A digestion byproduct derived from high-fat animal products and previously found to increase the risk of heart disease has now also been linked to chronic kidney disease (CKD), according to a study published Thursday in the journal Circulation. 

Researchers at the Cleveland Clinic observed that elevated levels of Trimethylamine N-oxide (TMAO) in a person’s blood helped predict whether he or she would develop CKD.  In a separate part of the study, using animals, researchers found that a TMAO-rich diet debilitated mice’s kidneys and, as the compound accumulated, expedited the development of CKD and heart disease.

“What this suggests to us is that this pathway that makes TMAO is both a mediator of cardiovascular disease and now appears to be a mediator in the development of CKD,” lead study author Stanley Hazen, chair of the department of molecular medicine at the Lerner Research Institute at the Cleveland Clinic, told FoxNews.com. “But it’s also linked to the heightened cardiovascular disease risk if they have kidney disease. It’s a spiraling kind of thing: The worse the kidney function gets, the higher the TMAO gets.”

TMAO is formed when the digestive system metabolizes foods like red meat, veal and egg yolk. Previous research has linked TMAO to atherosclerosis, a disease in which cholesterol-rich material accumulates in the arteries. These pockets form plaque, and when plaque breaks apart, heart attack or stroke can occur.

The Centers for Disease Control and Prevention (CDC) estimates that over 20 million Americans have CKD, many of whom are undiagnosed. CKD is caused by a gradual loss in kidney function over time.

Kidneys are involved in excretion— the process of getting rid of metabolites— and previous research has suggested that people with CKD are at a higher risk of heart disease. But traditional risk factors don’t adequately account for the excess cardiovascular risk that is observed in subjects with CKD, Hazen said.

“We thought this may explain the excess risk,” Hazen said.

Study authors examined TMAO levels in the blood of nearly 4,000 adults and followed them for five years to observe mortality rate. Over the first three years of follow-up, they monitored whether the patients experienced a heart attack or stroke. Researchers also recorded the patients’ kidney function at the beginning and end of the study.
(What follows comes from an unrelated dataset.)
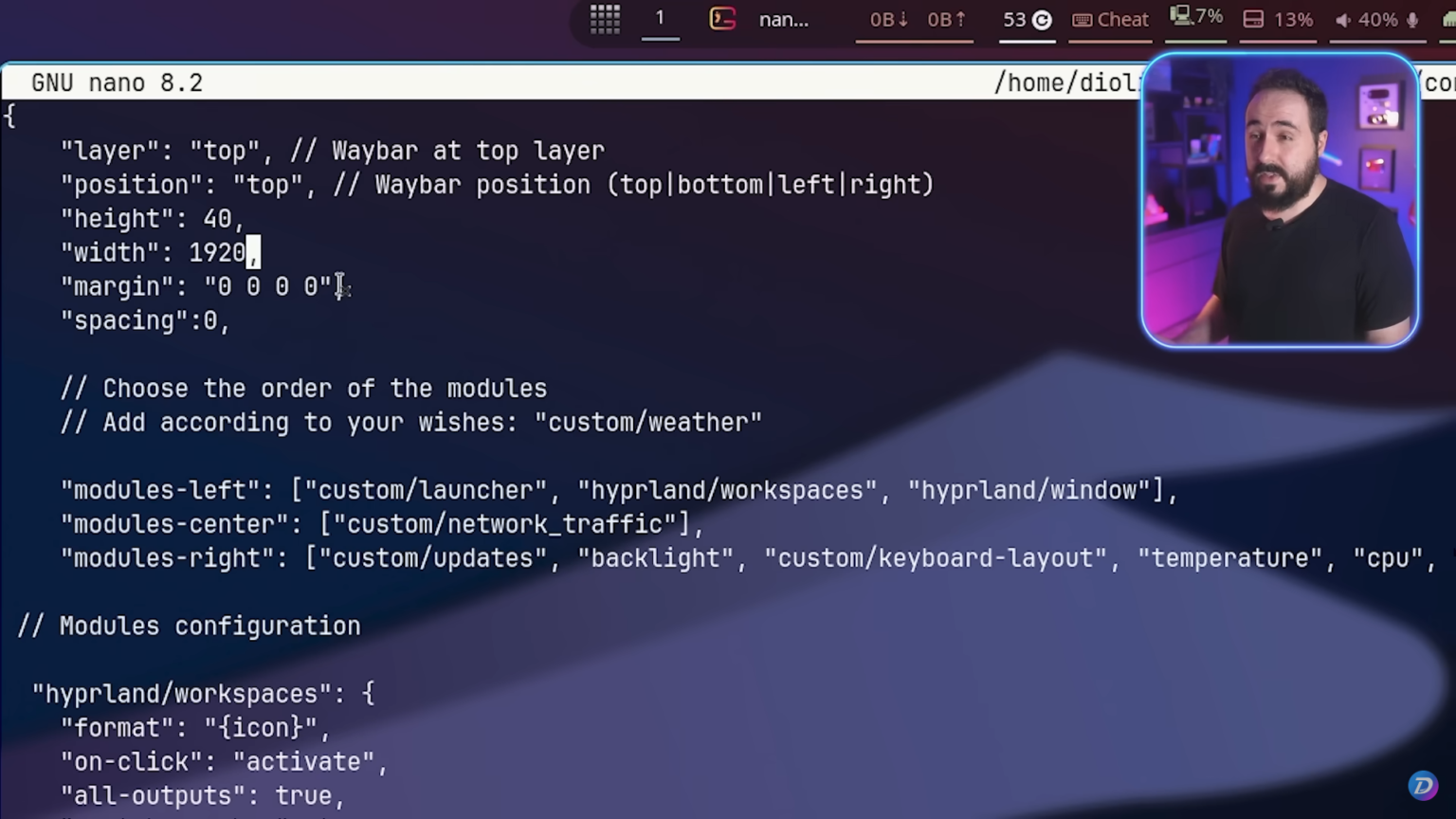1456x819 pixels.
Task: Open the app launcher grid in waybar
Action: coord(605,19)
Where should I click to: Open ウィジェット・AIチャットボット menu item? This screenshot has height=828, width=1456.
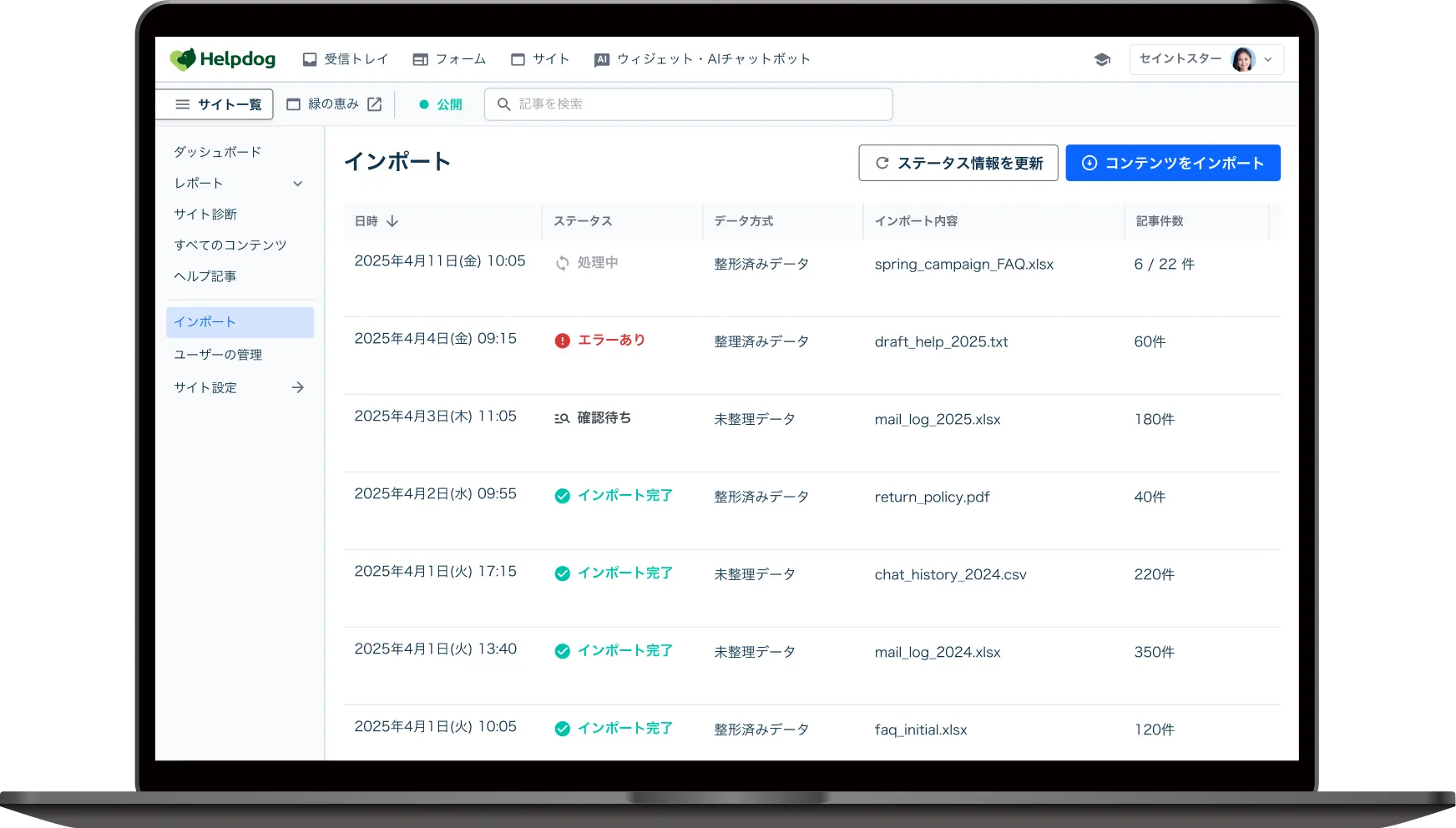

When the study began, about 520 study participants were diagnosed with CKD and 3,166 patients were not. People with a history of congenital heart disease or known acute coronary syndromes, and those who had revascularization procedures within 30 days of enrollment were excluded from the study. The analysis also adjusted for traditional risk factors such as age, sex, blood pressure, abnormal cholesterol, smoking and diabetes.

Researchers observed that TMAO levels were highest in patients with CKD. But regardless of whether a patient had been diagnosed with the condition, elevated levels of the compound were still associated with a greater all-cause mortality risk over a five-year period.  Stroke and heart attack incidence also correlated with elevated TMAO levels, Hazen noted.

To verify whether dietary habits played a role in CKD risk, study authors studied three groups of mice: one that they fed a control diet, and two other diets that were each enriched with a different compound known to predict CKD. One of those groups ate a diet rich in TMAO, and the other group ate a diet rich in the metabolite choline.

“We were very surprised but also gratified to see that both of those diets led to progressive renal dysfunction,” Hazen said.

After analyzing TMAO levels in the mice’s blood, researchers also noted that the degree of renal dysfunction and renal fibrosis had a linear relationship with TMAO accumulation.

Researchers studied multiple strains of mice and noted that TMAO affected all of the animals’ kidneys— even those among a strain of mice known to be resistant to loss of renal function, Hazen said.

Hazen noted that while a link between dietary-derived TMAO and CKD in animals has been identified, researchers still don’t know whether such an association exists in humans. Further study is needed to determine if a diet intervention program in humans is effective in halting TMAO buildup and preventing CKD.

Hazen added that his team’s findings are notable because they offer insight into why one person may be more susceptible to chronic diseases than another person.

“These studies help us to understand why there are interindividual differences for risks for developing kidney disease and heart disease,” he said.